BIO ARTIST STATEMENT CV NEWS & PUBLICATIONS

Artist Statement

I began by photographing the places in the UAE that were part of my daily life, driving in my car for hours after my government job ended each afternoon, rolling the driver’s side window down and shooting with my Leica. After experimenting relentlessly in the dark room, in 2011 I was ultimately asked to participate in Emirati Expressions II, a group exhibition bringing together contemporary Emirati artists to coincide with Abu Dhabi Art. During that period, I was influenced by guest tutor Stephen Shore, who encouraged me to make my practice into a visual diary of the places and rituals that are part of everyday Emirati life but fading from plain sight as a result of the country’s rapid development.

My first shows at Cuadro Gallery in Dubai, Prayer Rooms (2012) and Sibeel Water (2013), were documentations of spaces associated with daily rituals, but also a meditation on the places we walk by everyday without truly noticing. I also began hoarding and cataloging retro equipment from around the country, then incorporating Kodak slides, large format cameras, and other influences from the past into my practice. During those years, I referred to myself as a documentary photographer.

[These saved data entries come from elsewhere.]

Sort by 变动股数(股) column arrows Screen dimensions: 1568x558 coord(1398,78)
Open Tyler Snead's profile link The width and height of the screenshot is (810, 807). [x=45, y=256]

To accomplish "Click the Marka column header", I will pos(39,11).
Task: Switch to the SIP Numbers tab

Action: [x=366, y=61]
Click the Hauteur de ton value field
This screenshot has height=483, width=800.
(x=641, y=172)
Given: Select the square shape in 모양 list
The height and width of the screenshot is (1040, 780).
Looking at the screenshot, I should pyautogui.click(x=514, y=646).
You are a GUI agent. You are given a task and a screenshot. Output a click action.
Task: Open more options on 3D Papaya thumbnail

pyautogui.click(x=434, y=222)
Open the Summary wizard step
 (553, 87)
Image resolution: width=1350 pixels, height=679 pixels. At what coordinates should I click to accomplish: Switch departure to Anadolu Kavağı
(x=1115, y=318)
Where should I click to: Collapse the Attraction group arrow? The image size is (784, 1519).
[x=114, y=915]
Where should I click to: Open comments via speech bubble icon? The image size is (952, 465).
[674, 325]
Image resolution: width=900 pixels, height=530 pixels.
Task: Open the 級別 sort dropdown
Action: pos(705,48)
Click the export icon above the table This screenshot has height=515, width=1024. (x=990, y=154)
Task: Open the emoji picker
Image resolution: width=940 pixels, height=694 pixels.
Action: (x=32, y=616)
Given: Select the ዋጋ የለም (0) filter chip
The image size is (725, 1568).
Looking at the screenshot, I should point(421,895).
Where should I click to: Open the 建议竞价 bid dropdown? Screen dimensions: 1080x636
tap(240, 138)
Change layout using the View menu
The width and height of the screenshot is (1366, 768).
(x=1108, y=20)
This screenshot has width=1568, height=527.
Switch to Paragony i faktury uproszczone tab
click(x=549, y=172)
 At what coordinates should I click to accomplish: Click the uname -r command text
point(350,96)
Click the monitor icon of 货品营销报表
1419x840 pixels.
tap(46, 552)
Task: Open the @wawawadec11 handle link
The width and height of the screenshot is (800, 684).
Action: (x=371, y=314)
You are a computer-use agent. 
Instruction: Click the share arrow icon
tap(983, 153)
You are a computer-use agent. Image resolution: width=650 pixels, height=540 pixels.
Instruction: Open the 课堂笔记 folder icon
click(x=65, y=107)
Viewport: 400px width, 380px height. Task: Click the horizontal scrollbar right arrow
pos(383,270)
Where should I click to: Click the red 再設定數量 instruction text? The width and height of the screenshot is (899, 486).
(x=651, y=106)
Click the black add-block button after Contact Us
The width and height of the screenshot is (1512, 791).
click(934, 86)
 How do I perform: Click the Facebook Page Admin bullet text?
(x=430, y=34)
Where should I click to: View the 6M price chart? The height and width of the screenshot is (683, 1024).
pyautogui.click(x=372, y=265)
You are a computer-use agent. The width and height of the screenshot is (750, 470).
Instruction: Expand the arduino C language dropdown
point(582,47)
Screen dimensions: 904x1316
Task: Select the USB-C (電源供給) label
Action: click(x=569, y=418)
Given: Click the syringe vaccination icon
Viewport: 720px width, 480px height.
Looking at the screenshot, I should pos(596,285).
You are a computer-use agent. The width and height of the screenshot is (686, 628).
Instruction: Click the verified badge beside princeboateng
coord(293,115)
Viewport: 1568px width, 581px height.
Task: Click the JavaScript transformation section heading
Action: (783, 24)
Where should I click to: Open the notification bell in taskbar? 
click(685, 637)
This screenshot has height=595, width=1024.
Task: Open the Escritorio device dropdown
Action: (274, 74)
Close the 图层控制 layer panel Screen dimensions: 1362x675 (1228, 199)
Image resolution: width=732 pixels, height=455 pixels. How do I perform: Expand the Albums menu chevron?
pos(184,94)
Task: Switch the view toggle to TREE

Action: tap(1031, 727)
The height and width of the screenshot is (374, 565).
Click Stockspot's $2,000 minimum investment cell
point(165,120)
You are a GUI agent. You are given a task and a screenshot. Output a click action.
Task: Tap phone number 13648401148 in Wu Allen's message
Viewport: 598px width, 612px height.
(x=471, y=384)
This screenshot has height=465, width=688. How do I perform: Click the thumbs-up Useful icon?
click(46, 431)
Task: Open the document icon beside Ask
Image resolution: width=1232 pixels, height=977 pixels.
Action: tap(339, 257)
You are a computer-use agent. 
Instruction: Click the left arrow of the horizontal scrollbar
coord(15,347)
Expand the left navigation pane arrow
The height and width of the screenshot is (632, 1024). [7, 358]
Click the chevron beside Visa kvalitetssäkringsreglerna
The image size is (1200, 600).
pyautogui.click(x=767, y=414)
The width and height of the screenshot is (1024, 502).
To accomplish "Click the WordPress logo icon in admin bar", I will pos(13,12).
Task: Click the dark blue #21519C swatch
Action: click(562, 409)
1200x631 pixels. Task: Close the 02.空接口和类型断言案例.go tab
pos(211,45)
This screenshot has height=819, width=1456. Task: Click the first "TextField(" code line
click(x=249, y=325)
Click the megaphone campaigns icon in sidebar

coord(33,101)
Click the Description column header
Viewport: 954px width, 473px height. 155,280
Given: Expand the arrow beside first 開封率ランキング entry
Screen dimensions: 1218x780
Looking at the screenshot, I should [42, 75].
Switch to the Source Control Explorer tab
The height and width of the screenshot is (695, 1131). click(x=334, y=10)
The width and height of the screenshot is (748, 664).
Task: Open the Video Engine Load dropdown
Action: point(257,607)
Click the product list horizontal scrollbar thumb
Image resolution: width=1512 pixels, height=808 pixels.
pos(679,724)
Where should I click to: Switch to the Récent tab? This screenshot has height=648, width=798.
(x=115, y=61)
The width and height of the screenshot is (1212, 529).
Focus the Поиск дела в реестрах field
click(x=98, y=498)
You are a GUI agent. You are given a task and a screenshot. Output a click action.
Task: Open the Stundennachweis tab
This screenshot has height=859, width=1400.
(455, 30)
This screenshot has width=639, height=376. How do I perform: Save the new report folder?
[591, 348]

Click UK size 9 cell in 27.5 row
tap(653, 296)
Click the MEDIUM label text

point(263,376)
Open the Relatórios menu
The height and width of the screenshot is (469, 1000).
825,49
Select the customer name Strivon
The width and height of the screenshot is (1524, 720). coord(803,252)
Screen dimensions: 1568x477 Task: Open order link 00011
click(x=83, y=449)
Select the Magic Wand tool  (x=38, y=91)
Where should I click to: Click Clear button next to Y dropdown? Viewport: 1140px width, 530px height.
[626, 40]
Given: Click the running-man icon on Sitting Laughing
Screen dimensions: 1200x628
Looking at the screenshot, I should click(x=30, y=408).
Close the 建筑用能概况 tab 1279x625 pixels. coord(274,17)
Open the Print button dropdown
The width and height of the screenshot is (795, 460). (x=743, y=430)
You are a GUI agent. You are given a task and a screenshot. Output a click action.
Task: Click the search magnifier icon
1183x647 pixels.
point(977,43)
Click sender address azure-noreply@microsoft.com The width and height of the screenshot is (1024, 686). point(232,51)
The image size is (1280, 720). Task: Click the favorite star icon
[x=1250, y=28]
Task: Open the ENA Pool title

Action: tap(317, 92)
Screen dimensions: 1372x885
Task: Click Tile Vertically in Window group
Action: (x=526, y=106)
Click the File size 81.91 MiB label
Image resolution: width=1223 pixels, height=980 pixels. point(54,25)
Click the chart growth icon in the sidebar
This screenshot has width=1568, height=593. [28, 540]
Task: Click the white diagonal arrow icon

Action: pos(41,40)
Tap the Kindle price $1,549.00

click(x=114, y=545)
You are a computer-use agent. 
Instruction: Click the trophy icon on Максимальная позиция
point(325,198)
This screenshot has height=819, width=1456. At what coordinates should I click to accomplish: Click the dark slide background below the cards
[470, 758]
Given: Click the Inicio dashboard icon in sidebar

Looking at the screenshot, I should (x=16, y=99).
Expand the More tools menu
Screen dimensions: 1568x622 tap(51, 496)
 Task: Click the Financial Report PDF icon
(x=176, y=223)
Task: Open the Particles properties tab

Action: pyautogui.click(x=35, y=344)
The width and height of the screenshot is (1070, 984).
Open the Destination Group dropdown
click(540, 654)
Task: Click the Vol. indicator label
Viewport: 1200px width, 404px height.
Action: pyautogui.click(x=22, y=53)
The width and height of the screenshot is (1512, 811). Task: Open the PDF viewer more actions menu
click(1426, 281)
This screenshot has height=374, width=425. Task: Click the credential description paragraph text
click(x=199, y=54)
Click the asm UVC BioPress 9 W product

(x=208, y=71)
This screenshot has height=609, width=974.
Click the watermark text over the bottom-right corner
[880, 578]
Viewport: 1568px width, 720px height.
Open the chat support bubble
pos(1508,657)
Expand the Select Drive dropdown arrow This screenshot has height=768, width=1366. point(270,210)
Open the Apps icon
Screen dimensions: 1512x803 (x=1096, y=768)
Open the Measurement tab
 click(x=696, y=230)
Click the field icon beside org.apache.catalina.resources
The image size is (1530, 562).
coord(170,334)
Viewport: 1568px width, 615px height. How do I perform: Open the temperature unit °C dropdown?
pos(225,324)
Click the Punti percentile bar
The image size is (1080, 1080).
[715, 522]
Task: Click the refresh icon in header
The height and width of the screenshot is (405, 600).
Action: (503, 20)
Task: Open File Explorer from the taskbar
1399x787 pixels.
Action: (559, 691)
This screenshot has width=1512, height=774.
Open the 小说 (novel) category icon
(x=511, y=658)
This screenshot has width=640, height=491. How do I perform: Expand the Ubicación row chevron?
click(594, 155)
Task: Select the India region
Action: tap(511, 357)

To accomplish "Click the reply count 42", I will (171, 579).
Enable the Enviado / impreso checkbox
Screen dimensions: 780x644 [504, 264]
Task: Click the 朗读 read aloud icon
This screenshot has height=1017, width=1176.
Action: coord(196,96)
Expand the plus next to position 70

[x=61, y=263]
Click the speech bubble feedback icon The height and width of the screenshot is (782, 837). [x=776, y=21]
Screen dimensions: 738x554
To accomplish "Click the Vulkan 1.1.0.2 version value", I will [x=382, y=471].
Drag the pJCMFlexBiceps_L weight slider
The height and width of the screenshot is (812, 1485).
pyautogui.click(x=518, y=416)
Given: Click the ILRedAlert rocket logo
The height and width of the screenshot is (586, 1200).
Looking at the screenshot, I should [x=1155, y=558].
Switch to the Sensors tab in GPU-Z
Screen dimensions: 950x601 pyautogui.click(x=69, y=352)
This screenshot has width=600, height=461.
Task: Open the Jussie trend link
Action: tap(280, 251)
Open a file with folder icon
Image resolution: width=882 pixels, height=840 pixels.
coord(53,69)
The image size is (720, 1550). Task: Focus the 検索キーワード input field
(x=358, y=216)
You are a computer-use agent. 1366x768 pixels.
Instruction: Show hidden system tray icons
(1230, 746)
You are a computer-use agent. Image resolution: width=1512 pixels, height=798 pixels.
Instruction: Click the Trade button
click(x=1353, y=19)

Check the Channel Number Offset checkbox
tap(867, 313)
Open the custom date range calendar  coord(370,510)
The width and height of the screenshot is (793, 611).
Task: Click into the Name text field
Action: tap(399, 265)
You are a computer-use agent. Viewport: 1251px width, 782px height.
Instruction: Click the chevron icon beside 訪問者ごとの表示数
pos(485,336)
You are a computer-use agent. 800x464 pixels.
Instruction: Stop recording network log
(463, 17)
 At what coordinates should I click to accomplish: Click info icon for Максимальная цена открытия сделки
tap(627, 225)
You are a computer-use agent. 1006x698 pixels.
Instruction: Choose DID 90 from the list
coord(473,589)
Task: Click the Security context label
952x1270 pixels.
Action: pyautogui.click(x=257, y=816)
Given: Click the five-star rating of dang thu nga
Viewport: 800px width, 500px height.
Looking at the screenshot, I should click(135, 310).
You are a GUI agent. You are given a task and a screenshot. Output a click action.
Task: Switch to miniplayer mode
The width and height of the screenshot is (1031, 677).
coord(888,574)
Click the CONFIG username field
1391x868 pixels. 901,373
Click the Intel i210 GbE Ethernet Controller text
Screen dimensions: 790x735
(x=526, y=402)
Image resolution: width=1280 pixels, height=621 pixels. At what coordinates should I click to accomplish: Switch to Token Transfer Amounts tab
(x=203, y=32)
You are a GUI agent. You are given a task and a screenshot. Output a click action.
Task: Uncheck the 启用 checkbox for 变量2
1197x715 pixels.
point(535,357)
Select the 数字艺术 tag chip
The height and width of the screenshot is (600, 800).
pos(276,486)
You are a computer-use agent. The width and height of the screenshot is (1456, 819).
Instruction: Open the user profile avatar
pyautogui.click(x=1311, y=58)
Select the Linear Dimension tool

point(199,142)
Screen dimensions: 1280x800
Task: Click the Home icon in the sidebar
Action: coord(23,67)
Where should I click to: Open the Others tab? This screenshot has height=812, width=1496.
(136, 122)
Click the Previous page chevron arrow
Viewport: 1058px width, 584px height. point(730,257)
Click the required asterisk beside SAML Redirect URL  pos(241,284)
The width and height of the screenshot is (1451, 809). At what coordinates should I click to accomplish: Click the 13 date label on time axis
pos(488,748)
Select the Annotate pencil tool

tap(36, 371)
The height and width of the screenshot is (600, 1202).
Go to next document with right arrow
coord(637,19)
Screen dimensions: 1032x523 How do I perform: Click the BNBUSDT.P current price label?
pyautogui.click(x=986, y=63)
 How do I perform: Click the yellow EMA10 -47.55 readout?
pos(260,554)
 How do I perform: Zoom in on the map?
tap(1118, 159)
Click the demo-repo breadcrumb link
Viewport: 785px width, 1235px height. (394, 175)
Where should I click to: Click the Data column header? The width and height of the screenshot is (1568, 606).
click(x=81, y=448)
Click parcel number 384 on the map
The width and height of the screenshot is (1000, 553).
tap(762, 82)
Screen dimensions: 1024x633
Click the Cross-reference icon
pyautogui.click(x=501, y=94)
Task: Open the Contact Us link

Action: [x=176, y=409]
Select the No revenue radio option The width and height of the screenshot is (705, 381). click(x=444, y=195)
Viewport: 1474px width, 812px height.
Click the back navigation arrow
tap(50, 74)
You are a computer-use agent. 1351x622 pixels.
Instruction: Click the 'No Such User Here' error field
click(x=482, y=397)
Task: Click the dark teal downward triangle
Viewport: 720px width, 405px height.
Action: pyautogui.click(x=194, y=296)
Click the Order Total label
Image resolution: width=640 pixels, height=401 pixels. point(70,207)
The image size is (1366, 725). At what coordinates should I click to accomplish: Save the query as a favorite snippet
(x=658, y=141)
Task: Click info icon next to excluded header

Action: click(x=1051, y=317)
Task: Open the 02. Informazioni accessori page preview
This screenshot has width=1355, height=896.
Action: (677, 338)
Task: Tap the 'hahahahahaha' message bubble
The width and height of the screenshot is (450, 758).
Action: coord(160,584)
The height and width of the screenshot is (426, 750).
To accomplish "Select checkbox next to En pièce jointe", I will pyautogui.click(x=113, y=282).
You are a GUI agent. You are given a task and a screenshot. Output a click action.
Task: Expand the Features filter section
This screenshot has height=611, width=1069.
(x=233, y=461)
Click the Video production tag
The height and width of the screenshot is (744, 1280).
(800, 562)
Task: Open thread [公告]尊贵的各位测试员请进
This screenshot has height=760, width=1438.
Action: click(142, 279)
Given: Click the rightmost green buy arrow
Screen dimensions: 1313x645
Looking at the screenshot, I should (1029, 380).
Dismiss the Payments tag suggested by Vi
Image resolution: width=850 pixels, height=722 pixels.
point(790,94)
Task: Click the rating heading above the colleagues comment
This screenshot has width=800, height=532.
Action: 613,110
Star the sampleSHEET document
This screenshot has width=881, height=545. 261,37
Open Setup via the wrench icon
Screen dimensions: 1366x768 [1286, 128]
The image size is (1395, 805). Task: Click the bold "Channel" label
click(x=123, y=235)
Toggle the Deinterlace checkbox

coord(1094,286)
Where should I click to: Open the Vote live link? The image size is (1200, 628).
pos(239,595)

In 2015, Maraya Art Centre in Sharjah commissioned me to shoot Art Index 1.0, a series of black and white and color large format portraits of the 50 cornerstone artists, patrons, curators, and dealers of the established UAE artistic community. At the same time, I visited the small coastal town of Khorfakkan to shoot the ritual slaughter of sheep in preparation for Eid Al Adha. My practice expanded from documentarian to contemporary photographer when I began to capture people from behind the lens. Suddenly my choices, voice, and even my unanswered questions became part of the composition and were in conversation with both subject and viewer.

My latest series, Salah, which showed at Cuadro Gallery earlier this year, incorporated performance, video and other mixed media elements. Rather than shooting a space, I made myself and the movements and meta-movements involved in Muslim prayer, the subject.

I am currently working from a studio based at Sharjah Art Foundation, continuing Salah, as well as Reverse Moments, an ongoing project aiming to chart the history of photography in the UAE. As part of my investigation I came across one of the country’s first movie theatres, now on the brink of demolition. I have salvaged images, documents, and even seat numbers from the cinema and am working on a related show that will examine where memories go when the physical or cultural space it once occupied no longer exists.

Although I will always value research and documentation, particularly as it is grounded in my country’s culture, my work is now moving beyond borders and neat labels.